Sur les joues de Clarence, une larme orpheline a tracé son sillage. Elle est presque sèche à présent, mais c'est toujours autant le chaos en elle. Elle commence à avoir froid, mais ce n'est rien comparé au souffle glacé qui se déferlera sur son cœur lorsqu'elle retournera dans la chambre et fera face à Léane.

D'ailleurs, elle lui est reconnaissante pour ne pas tenter de lui parler, ni de comprendre pourquoi elle l'a embrassée cette nuit. Tout est si confus pour Clarence, et le ciel qui s'assombrie ne lui fournit pas même le contour d'une réponse...

La fenêtre pivote lentement et dans le reflet de la vitre, elle aperçoit Léane qui est tournée vers elle et qui la regarde. Instantanément, elle devient nerveuse. Son cœur trouve une résonnance étrange dans sa poitrine, et ses muscles se mettent à trembler. C'est comme si elle était assaillie par le stress – comme si devant elle se trouvait une scène immense qui lui filerait le trac. Mais il n'y a rien d'autre que Léane, assise sur son lit avec tous les ustensiles pour dessiner, mais qui s'obstine à la regarder. Clarence a envie de lui crier de la laisser respirer – en effet, elle se sent étouffer doucement, comme si sa gorge était prisonnière d'un étau qui se refermait lentement.

Figée sur le rebord de la fenêtre, elle laisse ses émotions prendre le dessus. Léane ne la voit pas, de toute manière. Elle laisse quelques larmes couler sans chercher à les essuyer : ce geste paraitrait suspect.
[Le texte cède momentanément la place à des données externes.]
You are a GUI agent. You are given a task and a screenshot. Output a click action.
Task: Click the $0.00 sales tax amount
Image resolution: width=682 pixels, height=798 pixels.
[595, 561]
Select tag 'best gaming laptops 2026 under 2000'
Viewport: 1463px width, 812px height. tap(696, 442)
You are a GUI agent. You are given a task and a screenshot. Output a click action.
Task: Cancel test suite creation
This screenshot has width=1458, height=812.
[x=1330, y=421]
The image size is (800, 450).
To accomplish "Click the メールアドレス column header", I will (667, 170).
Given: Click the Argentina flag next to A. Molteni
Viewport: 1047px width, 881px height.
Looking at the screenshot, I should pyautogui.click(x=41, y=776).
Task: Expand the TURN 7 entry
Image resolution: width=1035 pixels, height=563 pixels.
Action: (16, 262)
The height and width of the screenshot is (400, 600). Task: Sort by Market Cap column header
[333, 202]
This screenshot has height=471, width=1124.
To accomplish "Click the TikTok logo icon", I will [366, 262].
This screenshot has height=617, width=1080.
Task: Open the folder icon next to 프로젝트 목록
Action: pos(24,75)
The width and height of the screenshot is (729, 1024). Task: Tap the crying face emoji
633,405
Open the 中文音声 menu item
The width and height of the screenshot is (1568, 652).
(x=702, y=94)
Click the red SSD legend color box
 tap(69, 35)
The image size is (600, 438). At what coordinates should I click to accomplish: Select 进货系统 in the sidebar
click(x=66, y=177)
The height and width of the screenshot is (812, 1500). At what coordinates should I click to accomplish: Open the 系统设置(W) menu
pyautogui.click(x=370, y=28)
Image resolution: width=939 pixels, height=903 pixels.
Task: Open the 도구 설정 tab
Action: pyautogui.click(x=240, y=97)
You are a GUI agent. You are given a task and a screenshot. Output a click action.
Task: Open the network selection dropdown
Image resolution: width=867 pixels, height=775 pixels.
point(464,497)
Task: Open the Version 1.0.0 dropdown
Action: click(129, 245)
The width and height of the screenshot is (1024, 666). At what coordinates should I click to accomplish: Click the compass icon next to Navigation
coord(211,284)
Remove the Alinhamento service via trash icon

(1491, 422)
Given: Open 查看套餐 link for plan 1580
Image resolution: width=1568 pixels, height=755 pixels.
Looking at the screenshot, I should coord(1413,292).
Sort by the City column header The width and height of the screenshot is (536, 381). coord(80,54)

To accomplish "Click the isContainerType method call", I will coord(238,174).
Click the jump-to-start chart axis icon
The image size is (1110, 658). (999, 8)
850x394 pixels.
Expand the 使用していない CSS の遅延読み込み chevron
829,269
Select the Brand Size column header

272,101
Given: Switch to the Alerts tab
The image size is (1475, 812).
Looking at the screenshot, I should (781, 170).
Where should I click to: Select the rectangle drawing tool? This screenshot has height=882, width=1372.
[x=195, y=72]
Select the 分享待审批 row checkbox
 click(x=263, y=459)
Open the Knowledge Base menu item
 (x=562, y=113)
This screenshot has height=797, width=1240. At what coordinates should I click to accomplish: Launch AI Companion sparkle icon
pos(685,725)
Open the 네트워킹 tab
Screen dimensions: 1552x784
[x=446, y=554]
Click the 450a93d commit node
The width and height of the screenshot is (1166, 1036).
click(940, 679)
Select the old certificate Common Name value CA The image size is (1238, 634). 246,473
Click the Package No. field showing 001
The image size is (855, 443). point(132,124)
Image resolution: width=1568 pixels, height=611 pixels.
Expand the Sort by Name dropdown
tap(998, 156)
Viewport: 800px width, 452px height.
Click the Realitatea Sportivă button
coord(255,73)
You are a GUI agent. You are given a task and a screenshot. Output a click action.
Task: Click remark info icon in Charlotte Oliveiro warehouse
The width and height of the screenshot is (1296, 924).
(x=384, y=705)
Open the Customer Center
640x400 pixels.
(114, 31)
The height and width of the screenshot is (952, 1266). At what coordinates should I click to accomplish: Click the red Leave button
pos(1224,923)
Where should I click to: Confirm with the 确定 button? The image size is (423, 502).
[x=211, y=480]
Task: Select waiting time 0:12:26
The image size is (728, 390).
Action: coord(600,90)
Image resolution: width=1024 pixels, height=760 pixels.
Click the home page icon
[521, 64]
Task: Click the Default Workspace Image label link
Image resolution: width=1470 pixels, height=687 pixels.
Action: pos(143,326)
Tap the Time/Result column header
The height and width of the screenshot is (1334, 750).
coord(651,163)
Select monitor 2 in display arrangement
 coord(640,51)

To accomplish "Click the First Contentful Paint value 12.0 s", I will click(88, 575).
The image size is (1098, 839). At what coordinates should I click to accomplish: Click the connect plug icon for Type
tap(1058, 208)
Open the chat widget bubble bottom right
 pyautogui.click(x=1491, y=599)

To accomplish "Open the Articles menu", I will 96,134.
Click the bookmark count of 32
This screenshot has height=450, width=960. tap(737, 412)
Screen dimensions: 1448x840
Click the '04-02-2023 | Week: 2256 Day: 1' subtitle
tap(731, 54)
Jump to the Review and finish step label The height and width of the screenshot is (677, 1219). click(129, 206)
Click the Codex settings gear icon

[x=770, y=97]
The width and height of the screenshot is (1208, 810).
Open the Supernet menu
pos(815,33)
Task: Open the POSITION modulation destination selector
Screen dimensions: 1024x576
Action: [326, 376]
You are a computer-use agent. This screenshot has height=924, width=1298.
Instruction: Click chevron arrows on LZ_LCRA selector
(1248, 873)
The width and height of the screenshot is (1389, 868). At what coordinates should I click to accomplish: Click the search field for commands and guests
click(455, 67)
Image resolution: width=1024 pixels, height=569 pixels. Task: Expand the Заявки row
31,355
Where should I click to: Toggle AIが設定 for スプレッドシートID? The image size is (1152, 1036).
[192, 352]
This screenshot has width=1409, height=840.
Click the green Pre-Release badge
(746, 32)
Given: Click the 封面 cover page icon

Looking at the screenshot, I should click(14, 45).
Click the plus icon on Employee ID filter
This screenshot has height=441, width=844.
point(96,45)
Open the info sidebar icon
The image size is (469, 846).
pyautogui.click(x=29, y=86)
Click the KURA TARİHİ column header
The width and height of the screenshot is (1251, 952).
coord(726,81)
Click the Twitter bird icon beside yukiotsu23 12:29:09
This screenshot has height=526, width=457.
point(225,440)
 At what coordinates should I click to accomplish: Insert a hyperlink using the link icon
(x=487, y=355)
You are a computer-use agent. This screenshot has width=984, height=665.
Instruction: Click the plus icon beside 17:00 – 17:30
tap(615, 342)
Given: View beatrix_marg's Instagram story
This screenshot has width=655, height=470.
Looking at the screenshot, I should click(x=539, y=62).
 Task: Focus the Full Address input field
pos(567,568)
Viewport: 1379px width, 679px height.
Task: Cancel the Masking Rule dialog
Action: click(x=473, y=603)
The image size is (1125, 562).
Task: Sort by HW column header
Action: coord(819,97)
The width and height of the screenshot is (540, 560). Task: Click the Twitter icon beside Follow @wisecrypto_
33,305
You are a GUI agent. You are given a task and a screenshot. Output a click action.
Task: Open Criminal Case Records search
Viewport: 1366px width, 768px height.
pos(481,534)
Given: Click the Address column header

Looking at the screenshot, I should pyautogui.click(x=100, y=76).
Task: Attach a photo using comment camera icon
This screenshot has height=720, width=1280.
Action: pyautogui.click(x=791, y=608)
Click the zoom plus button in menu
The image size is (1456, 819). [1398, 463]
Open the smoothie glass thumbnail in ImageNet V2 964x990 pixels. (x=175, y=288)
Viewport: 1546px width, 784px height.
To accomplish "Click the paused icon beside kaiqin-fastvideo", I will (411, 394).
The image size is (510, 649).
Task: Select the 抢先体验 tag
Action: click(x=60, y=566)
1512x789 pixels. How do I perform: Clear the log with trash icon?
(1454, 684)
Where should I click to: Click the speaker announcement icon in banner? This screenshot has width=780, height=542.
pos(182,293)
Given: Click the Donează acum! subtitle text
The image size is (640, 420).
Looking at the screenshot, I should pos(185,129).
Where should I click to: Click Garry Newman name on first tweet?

Elle regarde la ville en face et en-dessous d'elle, les lumières qui clignotent, les lampadaires qui grésillent, les voitures qui klaxonnent et font la file en bas des bâtiments. Mais rapidement, elle ne parvient plus à faire comme si Léane n'était pas là. Alors elle ferme les yeux, repose sa tête contre le mur, et, sans la regarder, elle se met à lui parler.

― Tu crois que les choses sont écrites à l'avance ?

Léane sursaute. Elle ne s'attendait pas à ce que Clarence lui adresse la parole, encore moins pour entamer une réelle discussion. Quelque chose doit la tracasser, mais Léane fait comme si elle n'avait pas relevé. Elle essaye de ne pas trop espérer que Clarence parle de façon indirecte d'elles, de ce qu'il s'est passé cette nuit, de ce jeu puéril depuis la rentrée.